Enter the book Relocations.  It might actually make me feel slightly better about living in the suburbs, which is no small feat.  The author, Karen Tongson, writes that for too long, studies of queer life have privileged the city, even though many queer people (especially women and people of color) live in the suburbs.  The prevailing idea is that after coming out, queer people need to migrate to the city or risk the sad and irrelevant life described earlier.  That queer people might choose to stay in the suburbs, or actually migrate from cities to suburbs, is rarely examined.  

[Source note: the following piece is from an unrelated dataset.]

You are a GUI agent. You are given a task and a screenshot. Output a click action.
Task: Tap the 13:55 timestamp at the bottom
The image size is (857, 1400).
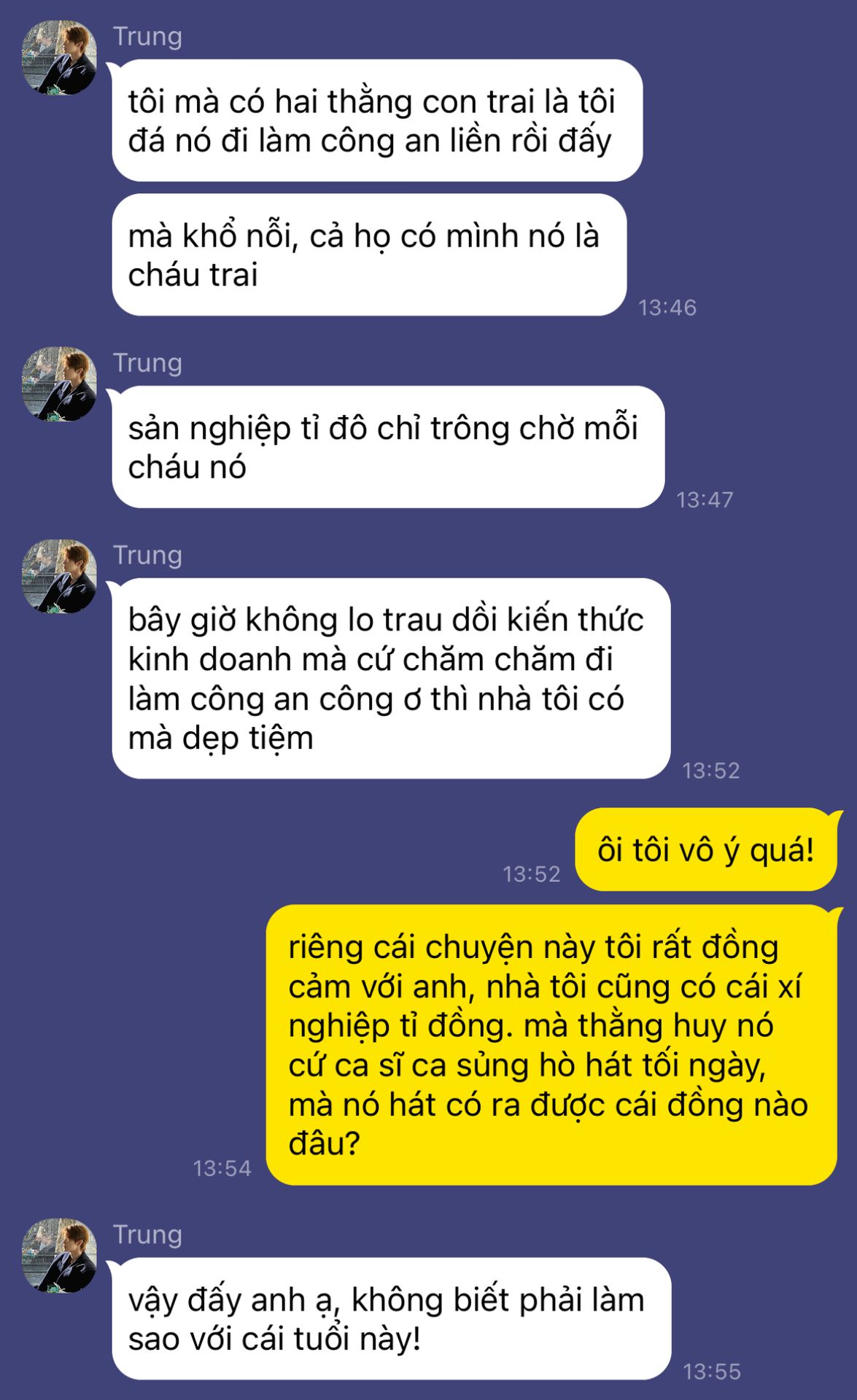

While there is no city with an asexual community on par with San Francisco or New York's gay communities, I accepted the same narrative of suburban to urban migration.  I always pictured myself living in a city, since it was what seemed "normal" for a young, single person from the suburbs.  It's true that the suburban demographics are changing.  They're no longer places that are solely composed of heterosexual couples with kids.  However, while there may be a certain number of people "like me" in the suburbs, the difference is that they're less visible than they might be in the city.  When I visit a vegan anarchist cafe (as I did in London), I can assume that many of the people present share some of my interests, whatever their age or appearance.  At a Starbucks in the suburbs, there is no way to guess about the interests of anyone present.  While in my personal experience it's harder to meet new people in the suburbs, its lack of niche activity might actually yield a more diverse group of friends for the suburban person, which is something that I value.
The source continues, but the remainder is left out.